§ TEXT UNDER STUDY:

A good comparative model would be the approach used in radiation safety. Radiation doses to the public, patients, and staff are kept as low as reasonably achievable, taking social and economic factors into consideration (i.e. the ALARA principle). Control measures to keep COVID-19 numbers as low as reasonably achievable taking "social and economic” factors into consideration. Such consideration should be transparently be made public.
Given the anecdotally reported economic and social consequences of COVID-19 it will become progressively harder for people to comply with Public Health orders to control the epidemiology of COVID-19.
Public Health Ontario published a rapid review on the “Negative Impacts of Community-Based Public Health Measures During a Pandemic (e.g., COVID-19) on Children and Families” (2020). They specifically commented on the negative impacts on mental health in children and the importance to monitor for other adverse effects (e.g. help line calls).
There are a few specific areas that need immediate attention by the MB Government.
Given the shocking revelations reported by Canada’s military of substandard care in Ontario long term care facilities you would think the government would want to reassure Manitobans that their loved ones are being treated with care, dignity and respect. This is especially true as visiting MB Personal Care Homes (PCH) had been totally suspended.

§ INSTRUCTIONS FOR THE TASK: Decide whether each statement agrees with the text on COVID-19 public health measures, answering yes or no and quoting the deciding words. (a) Public Health Ontario published a rapid review in 2020. (b) Visiting Manitoba Personal Care Homes had been only partly restricted. (c) It will become easier over time for people to comply with Public Health orders. The listing below comes from a different source than the text above.

§ EXCERPTED RECORDS:
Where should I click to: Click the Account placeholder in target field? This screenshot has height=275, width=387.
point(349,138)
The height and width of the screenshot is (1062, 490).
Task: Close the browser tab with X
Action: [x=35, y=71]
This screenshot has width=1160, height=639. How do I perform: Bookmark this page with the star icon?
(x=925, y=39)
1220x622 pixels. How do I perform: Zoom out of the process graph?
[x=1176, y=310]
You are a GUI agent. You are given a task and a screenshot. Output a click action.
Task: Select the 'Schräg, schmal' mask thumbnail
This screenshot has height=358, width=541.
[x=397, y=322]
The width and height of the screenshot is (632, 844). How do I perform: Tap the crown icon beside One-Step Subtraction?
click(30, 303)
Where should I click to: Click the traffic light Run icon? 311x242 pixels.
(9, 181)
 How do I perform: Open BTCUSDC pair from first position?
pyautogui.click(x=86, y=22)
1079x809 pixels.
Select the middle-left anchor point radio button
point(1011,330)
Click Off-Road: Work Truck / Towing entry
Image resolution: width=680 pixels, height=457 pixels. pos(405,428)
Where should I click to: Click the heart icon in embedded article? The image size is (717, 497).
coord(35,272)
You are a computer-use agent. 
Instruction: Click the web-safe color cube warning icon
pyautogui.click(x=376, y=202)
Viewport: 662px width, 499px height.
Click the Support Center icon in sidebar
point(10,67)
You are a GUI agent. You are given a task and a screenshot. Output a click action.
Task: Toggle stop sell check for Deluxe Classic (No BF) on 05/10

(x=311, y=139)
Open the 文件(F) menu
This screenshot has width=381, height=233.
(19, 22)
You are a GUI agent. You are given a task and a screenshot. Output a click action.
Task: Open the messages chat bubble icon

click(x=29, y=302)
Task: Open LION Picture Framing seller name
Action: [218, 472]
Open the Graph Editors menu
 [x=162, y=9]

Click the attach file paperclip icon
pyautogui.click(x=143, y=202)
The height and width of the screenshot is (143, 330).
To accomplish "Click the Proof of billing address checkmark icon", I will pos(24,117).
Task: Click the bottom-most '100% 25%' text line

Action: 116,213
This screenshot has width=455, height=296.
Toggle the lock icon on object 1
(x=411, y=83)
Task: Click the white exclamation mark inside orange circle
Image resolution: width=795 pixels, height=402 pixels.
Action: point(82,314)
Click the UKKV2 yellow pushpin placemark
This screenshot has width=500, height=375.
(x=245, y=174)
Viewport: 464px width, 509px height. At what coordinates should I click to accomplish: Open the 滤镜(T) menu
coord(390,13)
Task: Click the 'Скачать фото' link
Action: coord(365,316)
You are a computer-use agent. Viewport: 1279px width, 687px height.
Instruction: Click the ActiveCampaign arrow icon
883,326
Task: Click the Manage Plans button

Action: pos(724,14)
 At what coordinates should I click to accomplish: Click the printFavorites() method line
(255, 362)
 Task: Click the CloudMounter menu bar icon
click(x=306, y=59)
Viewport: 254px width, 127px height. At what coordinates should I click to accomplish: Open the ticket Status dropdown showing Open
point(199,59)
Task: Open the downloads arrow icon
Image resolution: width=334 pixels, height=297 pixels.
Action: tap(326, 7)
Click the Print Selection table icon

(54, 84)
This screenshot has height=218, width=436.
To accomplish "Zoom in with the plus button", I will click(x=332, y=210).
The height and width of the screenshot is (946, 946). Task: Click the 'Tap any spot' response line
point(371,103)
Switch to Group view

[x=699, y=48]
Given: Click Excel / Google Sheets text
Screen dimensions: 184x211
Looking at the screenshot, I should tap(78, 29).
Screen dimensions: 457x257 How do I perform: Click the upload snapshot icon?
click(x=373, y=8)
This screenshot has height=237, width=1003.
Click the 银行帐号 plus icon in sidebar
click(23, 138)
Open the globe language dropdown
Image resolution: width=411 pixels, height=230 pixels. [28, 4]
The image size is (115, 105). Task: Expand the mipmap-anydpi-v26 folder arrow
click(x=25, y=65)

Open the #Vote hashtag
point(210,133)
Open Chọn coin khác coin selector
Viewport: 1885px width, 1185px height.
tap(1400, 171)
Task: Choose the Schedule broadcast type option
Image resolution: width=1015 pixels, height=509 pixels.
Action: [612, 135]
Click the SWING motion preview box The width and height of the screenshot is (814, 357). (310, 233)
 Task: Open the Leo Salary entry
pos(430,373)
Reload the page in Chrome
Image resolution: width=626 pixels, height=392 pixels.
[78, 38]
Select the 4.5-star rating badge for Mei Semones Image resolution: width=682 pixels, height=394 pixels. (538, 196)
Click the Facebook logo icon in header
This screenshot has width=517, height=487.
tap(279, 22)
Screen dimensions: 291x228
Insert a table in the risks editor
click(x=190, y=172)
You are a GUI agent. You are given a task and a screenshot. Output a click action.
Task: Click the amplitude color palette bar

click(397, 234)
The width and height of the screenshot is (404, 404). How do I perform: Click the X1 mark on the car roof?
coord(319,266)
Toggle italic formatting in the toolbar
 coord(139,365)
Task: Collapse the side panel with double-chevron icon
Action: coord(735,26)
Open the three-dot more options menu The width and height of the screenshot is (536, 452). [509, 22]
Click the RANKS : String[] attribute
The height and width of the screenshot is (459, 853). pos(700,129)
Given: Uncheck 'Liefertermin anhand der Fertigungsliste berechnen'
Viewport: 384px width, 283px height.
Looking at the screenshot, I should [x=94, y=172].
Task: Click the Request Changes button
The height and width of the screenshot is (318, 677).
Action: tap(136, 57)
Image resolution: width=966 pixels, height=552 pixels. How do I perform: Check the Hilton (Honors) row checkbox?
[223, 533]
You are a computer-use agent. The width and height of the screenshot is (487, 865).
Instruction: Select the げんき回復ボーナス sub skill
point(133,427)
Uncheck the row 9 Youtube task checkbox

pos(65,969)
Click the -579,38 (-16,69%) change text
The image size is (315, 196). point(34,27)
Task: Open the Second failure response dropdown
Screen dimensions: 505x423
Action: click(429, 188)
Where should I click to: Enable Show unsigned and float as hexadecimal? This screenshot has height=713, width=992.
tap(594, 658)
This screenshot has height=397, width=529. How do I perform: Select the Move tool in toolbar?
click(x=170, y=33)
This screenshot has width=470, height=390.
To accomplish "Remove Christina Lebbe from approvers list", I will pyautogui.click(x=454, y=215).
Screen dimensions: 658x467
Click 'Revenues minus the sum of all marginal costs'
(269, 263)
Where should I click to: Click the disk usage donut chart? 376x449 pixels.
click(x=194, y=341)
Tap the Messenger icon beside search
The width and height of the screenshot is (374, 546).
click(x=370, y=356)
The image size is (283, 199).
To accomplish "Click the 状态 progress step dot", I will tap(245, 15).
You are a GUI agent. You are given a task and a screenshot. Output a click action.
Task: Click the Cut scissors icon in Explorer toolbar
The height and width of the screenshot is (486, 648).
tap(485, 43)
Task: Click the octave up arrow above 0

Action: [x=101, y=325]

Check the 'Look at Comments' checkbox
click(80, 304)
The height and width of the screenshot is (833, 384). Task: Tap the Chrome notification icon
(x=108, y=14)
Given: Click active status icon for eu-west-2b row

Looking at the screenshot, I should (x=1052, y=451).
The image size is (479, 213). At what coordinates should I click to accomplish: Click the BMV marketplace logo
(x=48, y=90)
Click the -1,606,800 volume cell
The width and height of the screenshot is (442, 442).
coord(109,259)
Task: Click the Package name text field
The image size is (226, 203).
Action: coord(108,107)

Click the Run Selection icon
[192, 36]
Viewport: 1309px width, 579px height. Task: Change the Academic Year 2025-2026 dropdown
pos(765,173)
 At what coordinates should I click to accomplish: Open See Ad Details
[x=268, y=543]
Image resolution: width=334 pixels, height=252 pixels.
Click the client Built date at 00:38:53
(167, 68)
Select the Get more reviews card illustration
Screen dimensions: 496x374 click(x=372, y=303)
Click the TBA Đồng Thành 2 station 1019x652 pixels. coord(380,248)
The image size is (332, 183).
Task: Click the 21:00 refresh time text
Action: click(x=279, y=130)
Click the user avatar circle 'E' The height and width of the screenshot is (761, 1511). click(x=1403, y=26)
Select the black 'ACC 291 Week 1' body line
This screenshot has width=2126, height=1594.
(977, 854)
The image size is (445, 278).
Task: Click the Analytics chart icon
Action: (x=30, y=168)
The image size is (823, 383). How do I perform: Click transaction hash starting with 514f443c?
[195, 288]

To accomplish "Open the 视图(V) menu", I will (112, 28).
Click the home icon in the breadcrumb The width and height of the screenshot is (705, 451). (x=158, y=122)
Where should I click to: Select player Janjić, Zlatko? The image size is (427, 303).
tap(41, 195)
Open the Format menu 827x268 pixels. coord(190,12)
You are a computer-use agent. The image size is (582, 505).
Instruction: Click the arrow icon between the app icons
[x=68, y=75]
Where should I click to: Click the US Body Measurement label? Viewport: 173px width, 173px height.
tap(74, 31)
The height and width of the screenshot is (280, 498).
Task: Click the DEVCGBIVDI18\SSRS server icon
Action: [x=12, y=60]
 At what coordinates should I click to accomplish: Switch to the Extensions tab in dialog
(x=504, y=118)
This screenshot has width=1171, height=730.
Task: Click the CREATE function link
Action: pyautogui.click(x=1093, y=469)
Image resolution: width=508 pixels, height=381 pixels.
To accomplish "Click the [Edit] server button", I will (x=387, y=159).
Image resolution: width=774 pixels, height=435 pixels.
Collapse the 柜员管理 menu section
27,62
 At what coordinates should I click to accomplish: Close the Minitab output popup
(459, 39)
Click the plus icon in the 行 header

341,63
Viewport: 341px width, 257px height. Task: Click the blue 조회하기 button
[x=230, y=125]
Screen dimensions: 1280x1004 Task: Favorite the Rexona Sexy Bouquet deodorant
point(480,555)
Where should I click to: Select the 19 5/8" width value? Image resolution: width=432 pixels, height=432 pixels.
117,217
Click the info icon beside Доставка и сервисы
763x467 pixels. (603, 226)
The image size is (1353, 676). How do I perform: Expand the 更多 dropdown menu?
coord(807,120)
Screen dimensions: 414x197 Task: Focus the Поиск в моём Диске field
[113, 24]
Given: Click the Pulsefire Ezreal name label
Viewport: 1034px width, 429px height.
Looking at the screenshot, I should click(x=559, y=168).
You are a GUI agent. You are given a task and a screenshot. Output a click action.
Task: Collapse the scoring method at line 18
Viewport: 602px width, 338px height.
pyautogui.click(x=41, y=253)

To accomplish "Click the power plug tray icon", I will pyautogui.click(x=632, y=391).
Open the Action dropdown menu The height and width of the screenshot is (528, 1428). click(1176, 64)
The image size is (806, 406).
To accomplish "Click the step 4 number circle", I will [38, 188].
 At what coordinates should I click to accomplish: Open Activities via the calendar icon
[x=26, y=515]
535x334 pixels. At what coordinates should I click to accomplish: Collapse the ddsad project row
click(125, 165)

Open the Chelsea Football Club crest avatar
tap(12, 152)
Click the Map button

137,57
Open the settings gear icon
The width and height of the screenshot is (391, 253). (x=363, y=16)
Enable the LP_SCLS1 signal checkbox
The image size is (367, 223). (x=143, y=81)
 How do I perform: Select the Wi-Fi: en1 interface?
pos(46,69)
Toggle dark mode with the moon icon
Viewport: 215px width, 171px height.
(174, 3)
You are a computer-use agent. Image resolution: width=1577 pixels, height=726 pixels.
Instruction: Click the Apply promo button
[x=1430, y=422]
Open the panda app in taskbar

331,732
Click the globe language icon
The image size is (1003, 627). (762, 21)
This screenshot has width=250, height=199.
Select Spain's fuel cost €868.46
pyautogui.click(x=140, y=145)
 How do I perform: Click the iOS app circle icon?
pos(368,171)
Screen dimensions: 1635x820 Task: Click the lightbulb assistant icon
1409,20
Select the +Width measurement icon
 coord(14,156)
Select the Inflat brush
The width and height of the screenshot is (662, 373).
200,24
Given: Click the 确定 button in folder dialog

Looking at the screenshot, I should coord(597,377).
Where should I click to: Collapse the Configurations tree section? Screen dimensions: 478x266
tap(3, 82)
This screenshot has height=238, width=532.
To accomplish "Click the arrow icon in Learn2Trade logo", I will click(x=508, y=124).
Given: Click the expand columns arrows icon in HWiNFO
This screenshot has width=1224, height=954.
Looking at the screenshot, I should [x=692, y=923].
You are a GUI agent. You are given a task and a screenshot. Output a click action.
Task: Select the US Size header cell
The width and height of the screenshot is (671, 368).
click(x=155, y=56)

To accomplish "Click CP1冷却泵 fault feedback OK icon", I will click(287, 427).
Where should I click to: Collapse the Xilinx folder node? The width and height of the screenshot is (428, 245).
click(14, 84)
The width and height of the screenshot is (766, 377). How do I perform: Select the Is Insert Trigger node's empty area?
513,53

§ RESULT:
(a) Yes: "Public Health Ontario published a rapid review" and "(2020)".
(b) No: "visiting MB Personal Care Homes (PCH) had been totally suspended".
(c) No: "it will become progressively harder for people to comply with Public Health orders".